Nevertheless, with all the scripts ready, we would prepare the GitHub Actions to retrain the model when drift is detected. We must prepare the YAML file containing all the configurations required for the retraining.
So, let's create the file called mlops_pipeline.yml
in the folder .githubworkflows
. Ensure the folder name is correct; the GitHub Actions need the proper name. Fill the mlops_pipeline.yml
with the code below.
name: Diabetes Retraining Pipeline with Data Drift Detection
on:
push:
paths:
- 'data/new_data.csv'
permissions:
contents: write
jobs:
build:
runs-on: ubuntu-latest
steps:
- name: Checkout code
uses: actions/checkout@v2
- name: Set up Python
uses: actions/setup-python@v2
with:
python-version: 3.9
- name: Install dependencies
run: |
python -m pip install --upgrade pip
pip install -r requirements.txt
- name: Run data drift detection
run: |
python scripts/drift_detection.py
continue-on-error: true
- name: Check for data drift
id: check_drift
run: |
if grep -q 'drift_detected' drift_detected.txt; then
echo "Data drift detected."
echo "drift=true" >> $GITHUB_ENV
else
echo "No data drift detected."
echo "drift=false" >> $GITHUB_ENV
fi
shell: bash
- name: Model Retraining if Data Drift detected
if: env.drift == 'true'
run: |
python scripts/train_model.py
- name: Commit and push updated model
if: env.drift == 'true'
env:
GIT_COMMITTER_NAME: github-actions
GIT_COMMITTER_EMAIL: [email protected]
run: |
git config --global user.name "github-actions"
git config --global user.email "[email protected]"
git remote set-url origin https://x-access-token:${{ secrets.ACTIONS_PAT }}@github.com/username/image_name.git
git add models/pipeline.pkl
git commit -m "Update model after retraining on $(date -u +'%Y-%m-%d %H:%M:%S UTC')"
git push
- name: Build Docker image
if: env.drift == 'true'
run: |
docker build -t username/image_name -f dockerfile .
- name: Log in to Docker Hub
if: env.drift == 'true'
run: echo "${{ secrets.DOCKER_PASSWORD }}" | docker login -u "${{ secrets.DOCKER_USERNAME }}" --password-stdin
- name: Push Docker image to Docker Hub
if: env.drift == 'true'
run: |
docker push username/image_name:latest
- name: Notify about the process
run: |
if [[ "$GITHUB_ENV" == *"drift=false"* ]]; then
echo "No data drift detected. No retraining necessary."
else
echo "Data drift detected. Model retrained and deployed."
fi
shell: bash
The overall configuration structures we did in the YAML above are shown in the image below.

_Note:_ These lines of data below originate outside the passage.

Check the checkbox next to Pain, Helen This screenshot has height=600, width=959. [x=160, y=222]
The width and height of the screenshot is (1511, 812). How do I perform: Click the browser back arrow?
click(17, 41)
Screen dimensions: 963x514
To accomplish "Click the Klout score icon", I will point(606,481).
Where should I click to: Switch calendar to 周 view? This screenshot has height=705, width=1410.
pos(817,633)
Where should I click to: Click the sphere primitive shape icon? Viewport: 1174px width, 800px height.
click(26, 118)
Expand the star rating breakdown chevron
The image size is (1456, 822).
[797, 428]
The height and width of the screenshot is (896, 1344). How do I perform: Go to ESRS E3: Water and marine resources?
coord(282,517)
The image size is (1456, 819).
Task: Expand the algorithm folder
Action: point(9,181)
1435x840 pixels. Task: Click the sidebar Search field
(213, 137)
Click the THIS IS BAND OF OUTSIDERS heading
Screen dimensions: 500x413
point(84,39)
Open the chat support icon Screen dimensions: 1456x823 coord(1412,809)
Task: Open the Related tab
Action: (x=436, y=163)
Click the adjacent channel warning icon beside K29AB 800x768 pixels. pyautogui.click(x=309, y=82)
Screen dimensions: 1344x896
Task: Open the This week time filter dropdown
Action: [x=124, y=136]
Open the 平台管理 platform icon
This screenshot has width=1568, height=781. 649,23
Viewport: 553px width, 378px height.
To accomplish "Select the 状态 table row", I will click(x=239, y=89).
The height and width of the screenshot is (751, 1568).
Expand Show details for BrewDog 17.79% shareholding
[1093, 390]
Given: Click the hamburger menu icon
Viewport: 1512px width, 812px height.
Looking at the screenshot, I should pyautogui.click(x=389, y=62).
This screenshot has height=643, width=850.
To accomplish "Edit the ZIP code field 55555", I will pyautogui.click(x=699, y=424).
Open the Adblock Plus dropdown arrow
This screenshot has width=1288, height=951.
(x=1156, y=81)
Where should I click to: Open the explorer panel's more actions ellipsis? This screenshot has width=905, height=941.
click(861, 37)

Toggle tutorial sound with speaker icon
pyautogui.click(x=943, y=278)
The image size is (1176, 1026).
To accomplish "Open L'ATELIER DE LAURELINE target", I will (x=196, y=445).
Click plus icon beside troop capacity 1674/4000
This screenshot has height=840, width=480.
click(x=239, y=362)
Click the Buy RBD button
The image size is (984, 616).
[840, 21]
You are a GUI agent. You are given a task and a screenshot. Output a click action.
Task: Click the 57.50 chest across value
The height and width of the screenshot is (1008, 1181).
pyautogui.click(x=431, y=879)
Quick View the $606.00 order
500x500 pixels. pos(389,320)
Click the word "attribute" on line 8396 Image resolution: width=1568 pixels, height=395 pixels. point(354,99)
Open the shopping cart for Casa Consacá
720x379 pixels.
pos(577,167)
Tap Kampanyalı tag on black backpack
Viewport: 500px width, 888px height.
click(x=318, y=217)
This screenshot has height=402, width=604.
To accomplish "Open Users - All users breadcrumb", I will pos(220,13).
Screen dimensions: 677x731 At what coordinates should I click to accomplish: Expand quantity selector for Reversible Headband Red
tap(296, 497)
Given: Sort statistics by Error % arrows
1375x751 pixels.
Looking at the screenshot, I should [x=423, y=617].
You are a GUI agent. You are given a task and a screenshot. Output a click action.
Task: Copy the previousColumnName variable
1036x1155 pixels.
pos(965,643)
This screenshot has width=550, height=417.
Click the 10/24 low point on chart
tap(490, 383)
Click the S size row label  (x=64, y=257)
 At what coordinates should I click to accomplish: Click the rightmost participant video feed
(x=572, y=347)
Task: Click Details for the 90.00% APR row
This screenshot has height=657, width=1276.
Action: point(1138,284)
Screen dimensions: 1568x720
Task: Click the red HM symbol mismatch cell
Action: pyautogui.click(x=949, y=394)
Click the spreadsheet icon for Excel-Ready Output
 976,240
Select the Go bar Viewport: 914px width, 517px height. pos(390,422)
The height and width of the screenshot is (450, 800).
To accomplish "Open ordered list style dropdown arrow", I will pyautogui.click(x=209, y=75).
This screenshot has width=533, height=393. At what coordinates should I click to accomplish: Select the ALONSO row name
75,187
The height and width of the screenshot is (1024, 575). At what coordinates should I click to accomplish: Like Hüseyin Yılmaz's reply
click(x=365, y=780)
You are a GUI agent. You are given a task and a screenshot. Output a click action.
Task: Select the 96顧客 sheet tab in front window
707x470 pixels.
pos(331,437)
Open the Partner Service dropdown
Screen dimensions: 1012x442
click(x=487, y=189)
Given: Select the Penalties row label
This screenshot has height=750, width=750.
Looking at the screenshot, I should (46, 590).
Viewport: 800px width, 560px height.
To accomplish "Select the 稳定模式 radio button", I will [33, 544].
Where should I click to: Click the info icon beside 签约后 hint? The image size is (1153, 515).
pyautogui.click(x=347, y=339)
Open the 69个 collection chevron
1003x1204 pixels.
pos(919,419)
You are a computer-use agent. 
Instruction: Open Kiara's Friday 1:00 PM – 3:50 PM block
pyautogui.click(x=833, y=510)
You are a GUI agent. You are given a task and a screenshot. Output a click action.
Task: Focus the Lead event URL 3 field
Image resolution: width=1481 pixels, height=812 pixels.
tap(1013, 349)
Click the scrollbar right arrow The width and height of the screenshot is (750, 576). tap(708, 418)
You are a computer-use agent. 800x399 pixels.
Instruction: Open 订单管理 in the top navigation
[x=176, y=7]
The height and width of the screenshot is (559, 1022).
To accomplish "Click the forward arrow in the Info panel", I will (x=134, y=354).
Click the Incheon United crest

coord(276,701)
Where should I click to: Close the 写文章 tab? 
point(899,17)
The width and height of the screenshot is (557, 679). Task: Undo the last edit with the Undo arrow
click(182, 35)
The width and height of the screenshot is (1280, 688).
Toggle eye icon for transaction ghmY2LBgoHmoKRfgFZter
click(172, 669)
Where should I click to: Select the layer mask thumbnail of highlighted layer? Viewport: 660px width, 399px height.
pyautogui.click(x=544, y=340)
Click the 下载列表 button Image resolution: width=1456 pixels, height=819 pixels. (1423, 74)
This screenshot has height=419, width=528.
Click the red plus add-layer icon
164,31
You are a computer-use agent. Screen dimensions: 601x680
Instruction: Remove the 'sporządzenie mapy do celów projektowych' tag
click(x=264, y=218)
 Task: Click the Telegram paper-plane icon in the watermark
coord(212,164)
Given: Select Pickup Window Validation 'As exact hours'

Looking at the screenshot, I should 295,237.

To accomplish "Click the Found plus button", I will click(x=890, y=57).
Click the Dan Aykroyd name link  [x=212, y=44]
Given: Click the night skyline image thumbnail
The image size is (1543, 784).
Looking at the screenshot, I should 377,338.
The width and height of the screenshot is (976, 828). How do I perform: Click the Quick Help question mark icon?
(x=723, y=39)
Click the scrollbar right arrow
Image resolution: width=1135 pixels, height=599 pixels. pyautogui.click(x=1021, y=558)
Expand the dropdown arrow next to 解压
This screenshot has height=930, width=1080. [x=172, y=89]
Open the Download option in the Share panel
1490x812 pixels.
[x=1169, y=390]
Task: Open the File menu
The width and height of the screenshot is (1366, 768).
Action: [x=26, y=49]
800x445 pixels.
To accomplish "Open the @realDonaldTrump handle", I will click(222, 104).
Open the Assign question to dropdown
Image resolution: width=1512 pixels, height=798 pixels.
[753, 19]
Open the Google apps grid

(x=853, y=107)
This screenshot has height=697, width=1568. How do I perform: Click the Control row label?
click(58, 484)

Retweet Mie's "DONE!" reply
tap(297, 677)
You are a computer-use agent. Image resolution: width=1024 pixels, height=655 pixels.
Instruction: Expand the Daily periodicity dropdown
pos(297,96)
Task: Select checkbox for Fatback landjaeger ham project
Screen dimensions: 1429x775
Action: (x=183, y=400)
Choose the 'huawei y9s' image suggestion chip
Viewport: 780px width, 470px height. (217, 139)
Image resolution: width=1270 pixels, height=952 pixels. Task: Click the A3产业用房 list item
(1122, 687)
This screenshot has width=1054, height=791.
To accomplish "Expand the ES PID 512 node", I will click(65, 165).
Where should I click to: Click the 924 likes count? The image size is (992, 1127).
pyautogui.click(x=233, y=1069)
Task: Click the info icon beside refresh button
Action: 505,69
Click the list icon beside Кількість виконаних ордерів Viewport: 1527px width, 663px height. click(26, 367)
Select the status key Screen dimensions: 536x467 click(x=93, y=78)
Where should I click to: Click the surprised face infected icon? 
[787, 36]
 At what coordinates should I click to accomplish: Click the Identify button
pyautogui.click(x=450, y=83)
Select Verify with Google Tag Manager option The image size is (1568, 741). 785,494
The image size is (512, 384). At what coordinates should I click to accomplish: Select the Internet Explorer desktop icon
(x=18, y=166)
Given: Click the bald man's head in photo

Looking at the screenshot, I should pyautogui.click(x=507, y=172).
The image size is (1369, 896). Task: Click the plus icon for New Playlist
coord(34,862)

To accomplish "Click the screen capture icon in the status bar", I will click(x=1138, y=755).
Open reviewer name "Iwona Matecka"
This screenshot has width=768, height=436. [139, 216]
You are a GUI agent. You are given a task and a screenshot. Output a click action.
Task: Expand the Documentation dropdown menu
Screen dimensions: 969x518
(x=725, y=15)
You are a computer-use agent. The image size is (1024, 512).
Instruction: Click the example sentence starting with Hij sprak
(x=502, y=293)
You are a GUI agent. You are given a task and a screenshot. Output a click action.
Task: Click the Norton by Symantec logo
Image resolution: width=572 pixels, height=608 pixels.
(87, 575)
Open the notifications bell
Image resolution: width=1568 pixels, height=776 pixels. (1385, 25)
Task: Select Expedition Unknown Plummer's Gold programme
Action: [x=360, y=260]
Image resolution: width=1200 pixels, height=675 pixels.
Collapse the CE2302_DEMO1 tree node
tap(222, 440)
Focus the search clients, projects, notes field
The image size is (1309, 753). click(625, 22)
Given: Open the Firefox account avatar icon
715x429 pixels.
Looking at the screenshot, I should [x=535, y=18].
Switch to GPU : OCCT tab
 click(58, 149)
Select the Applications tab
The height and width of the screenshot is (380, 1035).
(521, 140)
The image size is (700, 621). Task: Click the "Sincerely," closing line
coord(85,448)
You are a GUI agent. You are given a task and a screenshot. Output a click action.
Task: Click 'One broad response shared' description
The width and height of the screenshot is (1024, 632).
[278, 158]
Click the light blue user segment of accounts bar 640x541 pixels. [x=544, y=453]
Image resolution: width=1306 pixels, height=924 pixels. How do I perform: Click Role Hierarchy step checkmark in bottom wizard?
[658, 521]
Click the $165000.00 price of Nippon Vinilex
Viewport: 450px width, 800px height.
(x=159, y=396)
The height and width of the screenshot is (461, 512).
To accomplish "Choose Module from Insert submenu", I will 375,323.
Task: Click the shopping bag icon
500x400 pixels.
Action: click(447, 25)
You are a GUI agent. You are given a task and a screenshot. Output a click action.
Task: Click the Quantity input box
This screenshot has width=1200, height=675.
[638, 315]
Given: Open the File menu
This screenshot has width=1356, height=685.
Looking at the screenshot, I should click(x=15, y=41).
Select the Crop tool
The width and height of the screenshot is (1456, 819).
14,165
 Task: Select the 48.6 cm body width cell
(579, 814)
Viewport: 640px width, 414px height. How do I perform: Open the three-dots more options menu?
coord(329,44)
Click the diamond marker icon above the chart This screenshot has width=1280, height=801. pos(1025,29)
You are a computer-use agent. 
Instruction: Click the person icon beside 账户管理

The trigger for the GitHub Actions we used is when a new_data.csv
file is pushed inside the data
folder. However, the model retraining would only run when the drift is detected. If the model is retrained, we will push them back into the GitHub repository and the Docker Hub.
Don't forget to change every username/image_name
Docker identification to yours. You can also create the Repository Secrets if the identifier is always the same.
Once all the files are ready, you should push them into your GitHub repository. Then, you could try to create new drifted data and save them as new_data.csv
and try to push them once more to the repository.
Go to the Action tab in your GitHub repository. If it is successfully run, you should see one job called build
with Success status.

Click on the job to get all the details of the process. You can see each step's information to understand the process or see if it failed to run.

If you go into your models
In the repository, you can examine if the model has been updated. We use the commit message to be informed when the model is retrained.

You could also check your Docker Hub repository to see if the image has been updated.
That's all you need to use GitHub Actions to simplify the model retraining process. You can tweak all the scripts according to your needs, for example, the trigger, the retraining condition, the dataset, and many others.
If you need all the code we use in this article, I have pushed them into this repository.
Conclusion
In this article, we have learned how to use GitHub Actions to automate the model retraining process. By setting the configuration with the YAML file and deciding the trigger, we can easily use GitHub Actions to streamline any necessary process.